自殺を考える

最近、特定のウェブサイトで心中相手を募集して集団自殺した人達の話題をニュース番組で見た。タイトルは「インターネット心中」だったかと思う。そのニュースの論調は、「見ず知らずの人間が集まるインターネットは危険だ」というようなものだった。


果たしてそうだろうか?


確かに、広い地域に散らばる他人同士が、複雑な意思の疎通を同時に行う手段は今までなかった。インターネットがそれを可能にしたという点に異議はない。
何かを共有するということは、その「何か」自体を増幅したり変質させたりする可能性がある。人数が多ければ多いほど、その度合は高くなり、外部に与える影響も強くなる。
大勢に共有された感情は、独裁政権を打倒させ、ベルリンの壁を引き倒させ、株価を乱高下させ、そして姦淫した女に石を投げさせる。本来個人が持っていた思いが、様々な反応(共感・同情・反発・発展etc.)を受けることで、複数他者の感情を巻き込み、大きく膨らむのだ。インターネットは、このような状況を簡単に作ることが出来る「場」なのだろう。
「苦しくないキレイな死」という漠然とした思いは、その「場」で複数の人間に共有される。最初からそれが強い願望なのかどうかは知らない。しかし、ファンタジーを共有することで、曖昧な思いが切望へと変わることも充分考えられる。それが、「計画」というよりはっきりしたものになれば……もしかしたら、ほっとするのかもしれない。明確なプランを誰かと共有しているという安心感。

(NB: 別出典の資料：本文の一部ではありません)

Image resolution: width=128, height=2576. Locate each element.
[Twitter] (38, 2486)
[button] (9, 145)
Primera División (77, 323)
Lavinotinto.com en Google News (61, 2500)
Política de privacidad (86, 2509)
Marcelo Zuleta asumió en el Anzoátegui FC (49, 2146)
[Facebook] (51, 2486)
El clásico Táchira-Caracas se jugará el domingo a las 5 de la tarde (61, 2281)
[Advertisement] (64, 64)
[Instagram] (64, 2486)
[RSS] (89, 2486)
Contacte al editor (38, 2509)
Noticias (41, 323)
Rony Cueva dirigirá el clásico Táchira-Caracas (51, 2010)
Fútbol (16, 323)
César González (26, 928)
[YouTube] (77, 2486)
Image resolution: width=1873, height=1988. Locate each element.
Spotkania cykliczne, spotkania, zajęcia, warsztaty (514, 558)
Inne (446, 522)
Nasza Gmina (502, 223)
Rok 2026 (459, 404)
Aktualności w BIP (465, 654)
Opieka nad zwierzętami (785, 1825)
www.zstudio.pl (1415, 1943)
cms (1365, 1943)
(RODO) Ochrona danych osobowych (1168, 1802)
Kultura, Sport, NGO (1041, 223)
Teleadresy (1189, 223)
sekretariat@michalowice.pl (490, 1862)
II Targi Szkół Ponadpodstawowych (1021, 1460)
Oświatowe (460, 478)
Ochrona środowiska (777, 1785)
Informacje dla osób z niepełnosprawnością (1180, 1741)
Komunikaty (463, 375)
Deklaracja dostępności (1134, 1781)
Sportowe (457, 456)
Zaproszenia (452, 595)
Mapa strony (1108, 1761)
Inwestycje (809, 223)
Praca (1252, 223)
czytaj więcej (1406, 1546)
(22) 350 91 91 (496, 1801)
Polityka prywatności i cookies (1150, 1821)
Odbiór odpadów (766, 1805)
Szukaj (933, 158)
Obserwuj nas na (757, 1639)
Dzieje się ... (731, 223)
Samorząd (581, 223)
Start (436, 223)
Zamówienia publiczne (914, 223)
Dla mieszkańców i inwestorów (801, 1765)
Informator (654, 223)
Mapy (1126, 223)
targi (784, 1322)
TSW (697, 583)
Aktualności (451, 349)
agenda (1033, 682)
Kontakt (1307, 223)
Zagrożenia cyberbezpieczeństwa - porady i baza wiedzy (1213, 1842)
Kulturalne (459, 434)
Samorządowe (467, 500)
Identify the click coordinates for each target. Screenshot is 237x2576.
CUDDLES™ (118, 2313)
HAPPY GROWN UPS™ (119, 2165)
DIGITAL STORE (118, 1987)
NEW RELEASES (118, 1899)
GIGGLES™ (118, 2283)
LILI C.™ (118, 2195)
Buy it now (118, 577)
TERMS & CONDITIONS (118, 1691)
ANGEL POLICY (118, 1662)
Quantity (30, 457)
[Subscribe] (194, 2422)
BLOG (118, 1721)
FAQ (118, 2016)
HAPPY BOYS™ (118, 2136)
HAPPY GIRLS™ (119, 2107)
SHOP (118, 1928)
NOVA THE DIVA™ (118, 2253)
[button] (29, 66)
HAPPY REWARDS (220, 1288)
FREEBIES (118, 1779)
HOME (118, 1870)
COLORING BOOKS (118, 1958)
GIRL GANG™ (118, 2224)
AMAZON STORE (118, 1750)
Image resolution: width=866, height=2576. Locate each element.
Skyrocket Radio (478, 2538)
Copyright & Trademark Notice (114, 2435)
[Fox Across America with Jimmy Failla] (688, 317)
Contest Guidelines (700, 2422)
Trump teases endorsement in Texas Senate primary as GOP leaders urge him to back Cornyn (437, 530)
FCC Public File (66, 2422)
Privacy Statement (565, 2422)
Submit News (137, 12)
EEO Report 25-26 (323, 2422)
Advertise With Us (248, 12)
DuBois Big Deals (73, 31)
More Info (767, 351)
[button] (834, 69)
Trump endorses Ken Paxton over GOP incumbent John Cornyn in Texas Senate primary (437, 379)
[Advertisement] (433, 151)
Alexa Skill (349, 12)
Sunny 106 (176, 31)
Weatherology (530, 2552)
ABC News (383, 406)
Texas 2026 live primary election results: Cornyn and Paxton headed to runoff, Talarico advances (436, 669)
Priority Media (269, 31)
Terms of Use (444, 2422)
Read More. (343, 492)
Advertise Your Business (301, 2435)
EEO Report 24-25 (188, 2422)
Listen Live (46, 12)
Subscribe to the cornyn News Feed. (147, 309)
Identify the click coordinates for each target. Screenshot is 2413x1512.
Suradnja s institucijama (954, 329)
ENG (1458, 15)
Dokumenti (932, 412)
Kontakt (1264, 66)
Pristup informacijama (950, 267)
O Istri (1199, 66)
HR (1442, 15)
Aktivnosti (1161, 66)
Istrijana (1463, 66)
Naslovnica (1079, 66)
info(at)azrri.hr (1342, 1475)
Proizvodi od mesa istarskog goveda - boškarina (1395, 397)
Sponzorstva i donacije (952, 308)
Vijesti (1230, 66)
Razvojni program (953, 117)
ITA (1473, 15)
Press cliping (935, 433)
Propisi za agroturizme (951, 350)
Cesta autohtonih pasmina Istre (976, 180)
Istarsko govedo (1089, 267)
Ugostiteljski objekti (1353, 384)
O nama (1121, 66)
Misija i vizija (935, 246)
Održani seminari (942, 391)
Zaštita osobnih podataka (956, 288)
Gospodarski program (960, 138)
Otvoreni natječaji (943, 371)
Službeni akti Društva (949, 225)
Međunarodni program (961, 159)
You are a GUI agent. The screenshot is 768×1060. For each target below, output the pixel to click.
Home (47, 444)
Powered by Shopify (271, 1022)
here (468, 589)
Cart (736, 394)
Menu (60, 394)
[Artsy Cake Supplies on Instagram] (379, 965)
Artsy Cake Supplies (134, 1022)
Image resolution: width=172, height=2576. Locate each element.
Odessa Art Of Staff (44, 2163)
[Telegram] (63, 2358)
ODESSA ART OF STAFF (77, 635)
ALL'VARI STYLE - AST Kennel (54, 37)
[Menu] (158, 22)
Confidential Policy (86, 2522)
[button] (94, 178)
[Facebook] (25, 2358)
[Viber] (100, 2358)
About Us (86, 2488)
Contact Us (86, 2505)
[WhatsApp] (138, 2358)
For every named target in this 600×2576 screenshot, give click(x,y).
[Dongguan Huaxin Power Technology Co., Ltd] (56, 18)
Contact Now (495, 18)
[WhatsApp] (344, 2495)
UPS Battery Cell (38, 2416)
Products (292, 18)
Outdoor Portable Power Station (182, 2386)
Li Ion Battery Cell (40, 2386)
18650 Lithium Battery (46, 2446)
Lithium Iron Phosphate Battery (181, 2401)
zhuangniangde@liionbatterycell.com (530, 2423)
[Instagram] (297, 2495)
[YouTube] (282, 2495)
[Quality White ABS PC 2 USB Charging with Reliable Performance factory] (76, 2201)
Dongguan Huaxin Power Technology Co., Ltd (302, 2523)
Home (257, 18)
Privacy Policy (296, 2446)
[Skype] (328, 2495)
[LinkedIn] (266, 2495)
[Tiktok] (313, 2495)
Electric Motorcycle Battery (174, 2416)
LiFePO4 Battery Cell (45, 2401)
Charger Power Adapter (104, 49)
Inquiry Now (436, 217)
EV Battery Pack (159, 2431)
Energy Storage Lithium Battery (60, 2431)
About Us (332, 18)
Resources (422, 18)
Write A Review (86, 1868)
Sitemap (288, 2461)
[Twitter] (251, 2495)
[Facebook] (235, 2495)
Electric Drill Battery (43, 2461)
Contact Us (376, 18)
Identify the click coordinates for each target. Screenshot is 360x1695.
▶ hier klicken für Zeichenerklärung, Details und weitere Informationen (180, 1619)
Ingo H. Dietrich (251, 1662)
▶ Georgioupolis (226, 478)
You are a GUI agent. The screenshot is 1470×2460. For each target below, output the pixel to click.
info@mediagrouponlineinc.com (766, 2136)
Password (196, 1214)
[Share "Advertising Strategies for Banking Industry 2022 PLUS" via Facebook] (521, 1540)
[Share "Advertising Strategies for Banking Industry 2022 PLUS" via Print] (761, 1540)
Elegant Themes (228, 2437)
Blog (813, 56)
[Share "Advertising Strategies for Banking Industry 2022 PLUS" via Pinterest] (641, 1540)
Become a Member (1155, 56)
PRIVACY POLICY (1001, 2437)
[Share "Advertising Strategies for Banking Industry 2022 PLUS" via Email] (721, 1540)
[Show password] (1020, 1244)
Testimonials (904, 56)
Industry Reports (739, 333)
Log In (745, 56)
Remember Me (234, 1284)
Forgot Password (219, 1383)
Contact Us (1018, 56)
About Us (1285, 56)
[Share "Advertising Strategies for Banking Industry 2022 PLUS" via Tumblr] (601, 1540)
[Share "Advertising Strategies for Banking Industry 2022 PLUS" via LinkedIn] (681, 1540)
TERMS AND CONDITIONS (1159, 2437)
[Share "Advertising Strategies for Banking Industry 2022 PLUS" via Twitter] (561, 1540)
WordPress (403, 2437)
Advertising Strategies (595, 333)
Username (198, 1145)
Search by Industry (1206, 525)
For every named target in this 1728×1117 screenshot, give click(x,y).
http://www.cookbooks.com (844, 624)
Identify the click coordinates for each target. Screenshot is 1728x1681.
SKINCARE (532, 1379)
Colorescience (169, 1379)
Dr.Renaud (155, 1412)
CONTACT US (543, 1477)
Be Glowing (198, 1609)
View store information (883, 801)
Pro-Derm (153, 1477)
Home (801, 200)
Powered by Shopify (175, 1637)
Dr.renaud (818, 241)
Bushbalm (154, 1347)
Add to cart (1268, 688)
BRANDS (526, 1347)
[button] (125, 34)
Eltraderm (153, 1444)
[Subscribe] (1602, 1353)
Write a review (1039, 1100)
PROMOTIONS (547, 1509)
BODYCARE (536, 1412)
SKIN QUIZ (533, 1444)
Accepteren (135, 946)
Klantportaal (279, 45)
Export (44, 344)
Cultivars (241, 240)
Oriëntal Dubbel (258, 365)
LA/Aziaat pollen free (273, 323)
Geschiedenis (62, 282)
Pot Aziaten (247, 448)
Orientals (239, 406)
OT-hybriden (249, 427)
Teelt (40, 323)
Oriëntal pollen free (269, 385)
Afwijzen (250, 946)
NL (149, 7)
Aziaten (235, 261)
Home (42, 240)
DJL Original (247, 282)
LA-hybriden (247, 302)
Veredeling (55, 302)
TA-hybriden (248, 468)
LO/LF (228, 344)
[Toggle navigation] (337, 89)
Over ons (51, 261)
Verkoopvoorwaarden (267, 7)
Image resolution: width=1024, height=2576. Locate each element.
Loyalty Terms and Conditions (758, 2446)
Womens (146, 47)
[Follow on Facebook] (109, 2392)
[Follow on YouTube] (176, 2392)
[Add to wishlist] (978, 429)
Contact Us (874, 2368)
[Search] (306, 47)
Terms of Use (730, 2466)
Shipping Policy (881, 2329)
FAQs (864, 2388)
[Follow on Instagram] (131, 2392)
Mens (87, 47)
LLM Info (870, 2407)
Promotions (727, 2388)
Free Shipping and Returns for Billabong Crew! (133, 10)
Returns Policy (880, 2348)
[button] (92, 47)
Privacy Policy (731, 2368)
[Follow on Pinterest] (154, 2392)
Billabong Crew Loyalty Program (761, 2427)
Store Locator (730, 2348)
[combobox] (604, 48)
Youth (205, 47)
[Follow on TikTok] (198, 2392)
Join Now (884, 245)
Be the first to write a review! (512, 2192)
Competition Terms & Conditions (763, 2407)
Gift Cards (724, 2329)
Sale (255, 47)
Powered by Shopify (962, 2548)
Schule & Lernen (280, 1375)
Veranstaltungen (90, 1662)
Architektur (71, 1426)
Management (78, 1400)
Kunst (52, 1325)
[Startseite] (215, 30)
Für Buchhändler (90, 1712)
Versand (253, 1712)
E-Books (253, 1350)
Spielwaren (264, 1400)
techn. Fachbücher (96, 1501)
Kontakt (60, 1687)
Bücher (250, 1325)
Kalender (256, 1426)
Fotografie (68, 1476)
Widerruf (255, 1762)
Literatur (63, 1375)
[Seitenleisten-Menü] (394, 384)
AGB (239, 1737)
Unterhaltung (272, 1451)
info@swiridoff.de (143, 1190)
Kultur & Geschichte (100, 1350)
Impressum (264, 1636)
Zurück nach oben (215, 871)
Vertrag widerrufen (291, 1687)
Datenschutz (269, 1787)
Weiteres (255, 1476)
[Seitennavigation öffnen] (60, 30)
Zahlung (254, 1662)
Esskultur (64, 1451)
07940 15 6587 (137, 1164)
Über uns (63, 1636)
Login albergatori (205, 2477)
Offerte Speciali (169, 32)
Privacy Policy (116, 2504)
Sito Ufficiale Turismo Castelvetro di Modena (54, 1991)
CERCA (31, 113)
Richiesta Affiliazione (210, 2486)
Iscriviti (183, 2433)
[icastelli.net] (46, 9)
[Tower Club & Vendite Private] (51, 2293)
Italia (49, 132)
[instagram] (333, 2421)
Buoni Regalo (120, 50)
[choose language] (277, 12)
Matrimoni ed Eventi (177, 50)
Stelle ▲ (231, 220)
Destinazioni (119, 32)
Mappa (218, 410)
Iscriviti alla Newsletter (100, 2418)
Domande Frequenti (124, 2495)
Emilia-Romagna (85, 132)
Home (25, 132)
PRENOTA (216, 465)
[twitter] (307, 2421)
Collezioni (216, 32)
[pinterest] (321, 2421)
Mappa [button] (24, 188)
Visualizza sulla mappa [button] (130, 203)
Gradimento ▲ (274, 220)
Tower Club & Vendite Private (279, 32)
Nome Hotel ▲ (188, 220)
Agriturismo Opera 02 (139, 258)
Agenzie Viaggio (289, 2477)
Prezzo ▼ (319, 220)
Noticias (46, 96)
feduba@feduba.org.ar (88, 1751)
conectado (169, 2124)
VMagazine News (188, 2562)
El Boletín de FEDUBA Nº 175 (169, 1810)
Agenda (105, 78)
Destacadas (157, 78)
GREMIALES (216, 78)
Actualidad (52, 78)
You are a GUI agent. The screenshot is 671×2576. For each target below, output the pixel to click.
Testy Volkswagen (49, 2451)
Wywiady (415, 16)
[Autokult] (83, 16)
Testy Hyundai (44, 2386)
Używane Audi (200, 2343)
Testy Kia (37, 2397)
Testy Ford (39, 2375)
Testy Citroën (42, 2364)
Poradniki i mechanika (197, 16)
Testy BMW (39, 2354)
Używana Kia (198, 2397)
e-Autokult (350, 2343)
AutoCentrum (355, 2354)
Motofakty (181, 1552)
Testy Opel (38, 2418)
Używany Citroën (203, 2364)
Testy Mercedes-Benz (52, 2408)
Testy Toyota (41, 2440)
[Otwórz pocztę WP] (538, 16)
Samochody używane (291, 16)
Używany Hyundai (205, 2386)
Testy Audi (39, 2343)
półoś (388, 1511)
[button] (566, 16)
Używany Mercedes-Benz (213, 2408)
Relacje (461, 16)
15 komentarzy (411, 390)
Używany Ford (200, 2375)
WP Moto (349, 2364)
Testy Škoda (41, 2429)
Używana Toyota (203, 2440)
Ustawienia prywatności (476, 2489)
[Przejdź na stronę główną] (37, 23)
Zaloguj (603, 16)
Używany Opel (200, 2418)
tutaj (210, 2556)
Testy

このような「場」は危険だろうか?死を望む人達を罠に誘い込む門だろうか?
そうは思わない。場はただの場だ。河原で芋煮会をしたり、グラウンドで運動会をしたり、おでん屋で合コンしたりするのと変わらない。初めから危険ではなくても、そこにいる人間と、そこにある状況によって、時に危険になりうるのだ。
インターネットという世界も同じだ。見ず知らずが集うというのが特異だとしても、物理的平面を伴わないのが特殊だとしても、そこで起きることはその場にいる人間が自ら選択するものだということに変わりはない。
芋煮会で不快な思いをしたり、運動会で転んで膝をすりむいたり、合コンが絶望的に退屈だったとしても、それはその開催場所の責任ではない。たまたまそういう人がそういう風に集まってしまっただけなのだ。あのニュース番組は、インターネットを語るように、河原と運動場とおでん屋を語るだろうか。場は問題ではあるまい。そこにいる人間(自分も含めて)と状況を考えるのがより一般的な考えだろう。
心中相手を募集するサイトを閉鎖しよう、と言う人がいるらしい。感情の共有を行う場をなくせば、実行もなくなるという考えなのだろう。しかし、思いは消えるものだろうか。一人では死にたくないと思った人間は、インターネット経由で相手を見つけられなかったら、今でも生きているのだろうか?分からない。もしかしたら、芋煮会で知り合った隣町の人と意気投合して、一緒に火鉢を買いに行くかもしれない。退屈な合コンで暗い眼をした仲間を見付けるかもしれない。生きている限り、死ぬチャンスはいつでもある。


私が一番危険だと思うのは、出来事の内容を詳細に伝えるニュースである。甘美な死というファンタジーを持ち始めた「心中予備軍」に対し、仲間がいること、どうやって彼らが死んだか、どこで同士を見付けたかを微に入り細を穿って教えてくれる。TVなんてサイアクである。レンタカーのこの車種をビニールテープでこうやって目張り、火鉢のこの型を練炭と一緒にこのホームセンターで購入……全て画像付きになっている。参考になることこの上ない。あるある大辞典とかで特集したっていいくらいだ。「次は、一酸化炭素の驚くべき働きについて……。」
そんな訳で、本当に危険なのはTV。次に練炭。名前は「練炭心中」に変えてほしいものである。


ちなみに、私はまだ読んでいない本がたくさんあるし、わがまま猫のお相手をせねばならないし、家人の愚痴にも付き合う必要があるし、本場の讃岐うどんをまた食べたいし……煩悩が多過ぎて死んでる暇がありません。